Saved entries

_ _ _ _

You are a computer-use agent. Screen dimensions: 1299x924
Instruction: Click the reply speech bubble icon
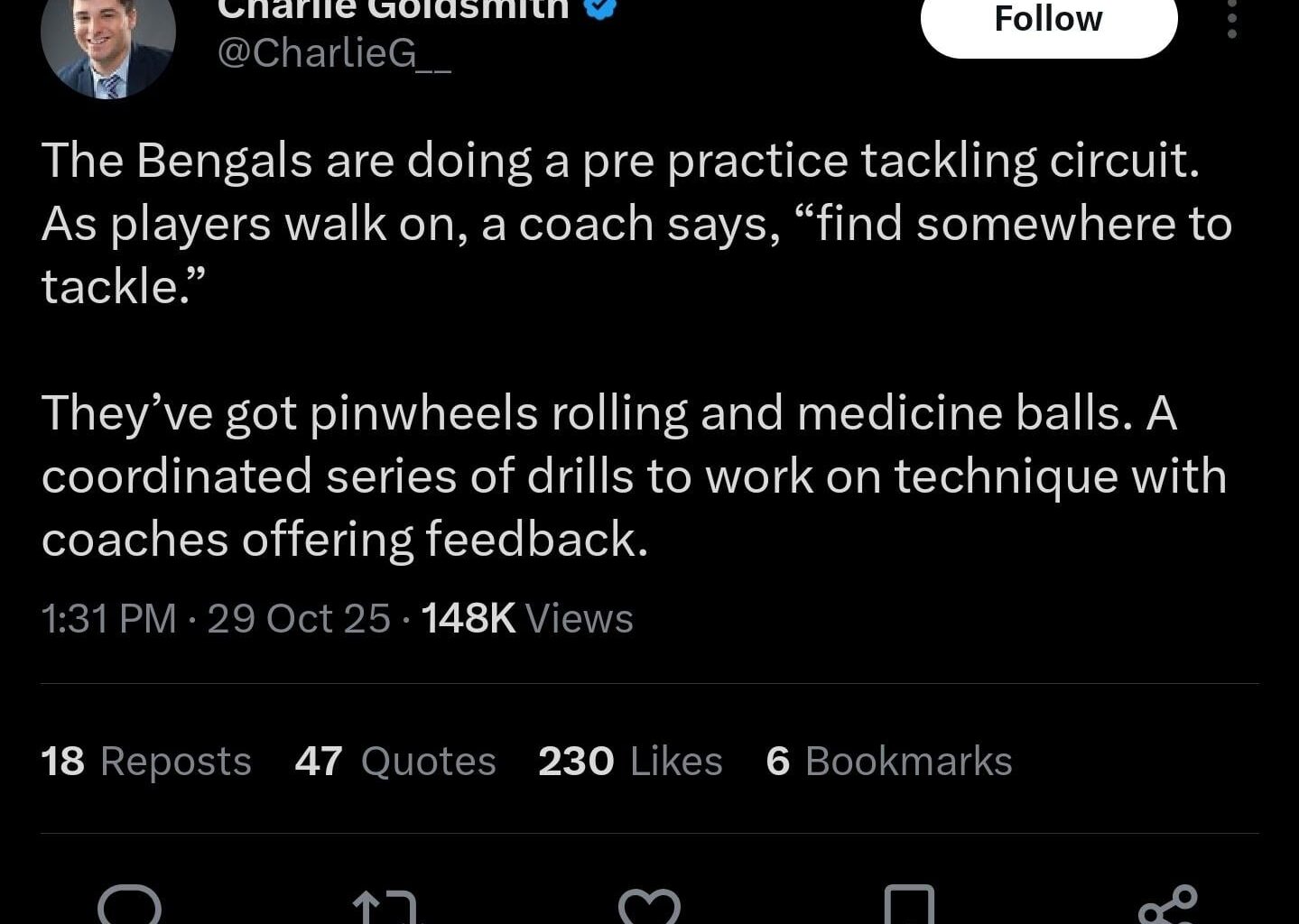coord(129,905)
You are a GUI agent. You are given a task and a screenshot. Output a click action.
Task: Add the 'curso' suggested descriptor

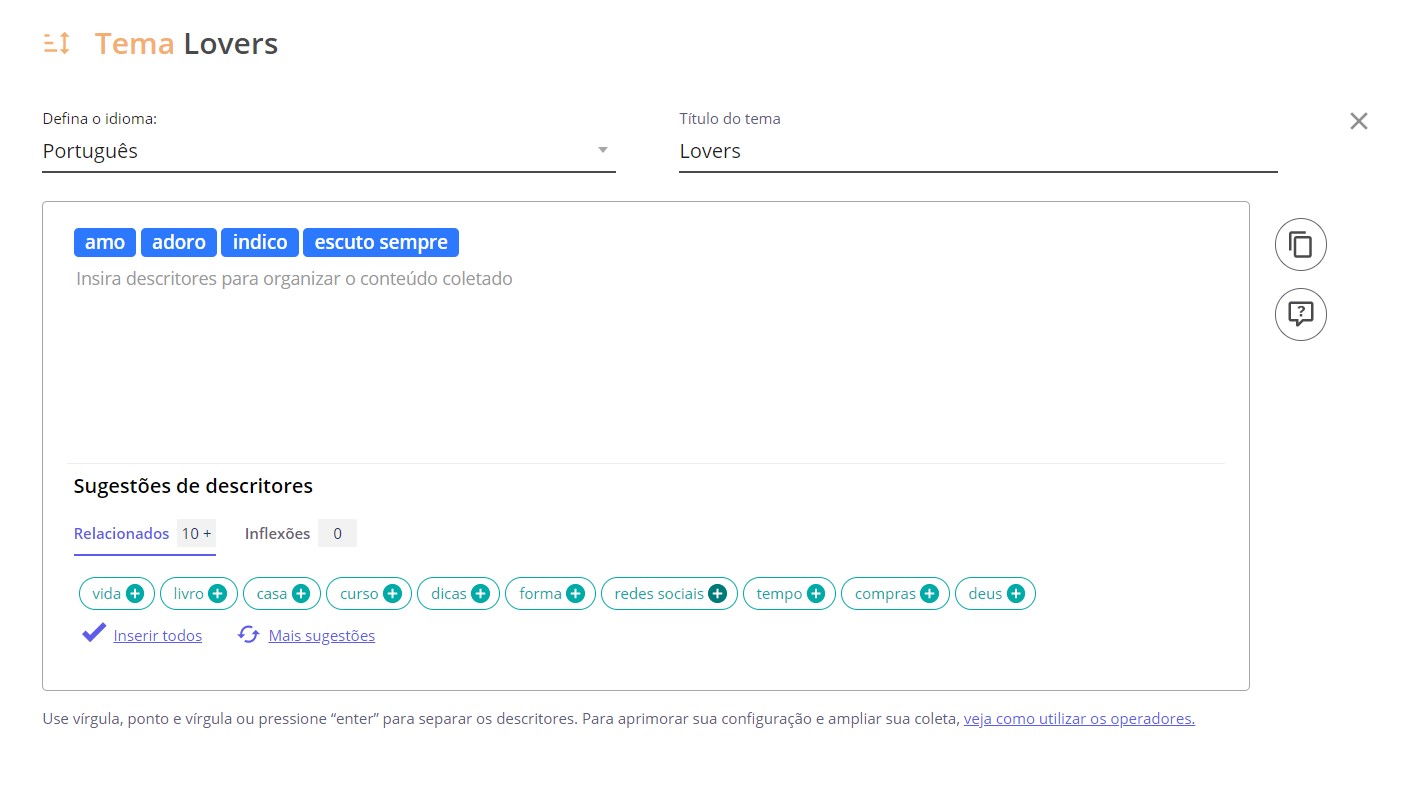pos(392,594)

_ _ _ _

» Task objective: Every line in the records above that contains the word "agent" should be copied out.

» Result below:
You are a computer-use agent. Screen dimensions: 1299x924
You are a GUI agent. You are given a task and a screenshot. Output a click action.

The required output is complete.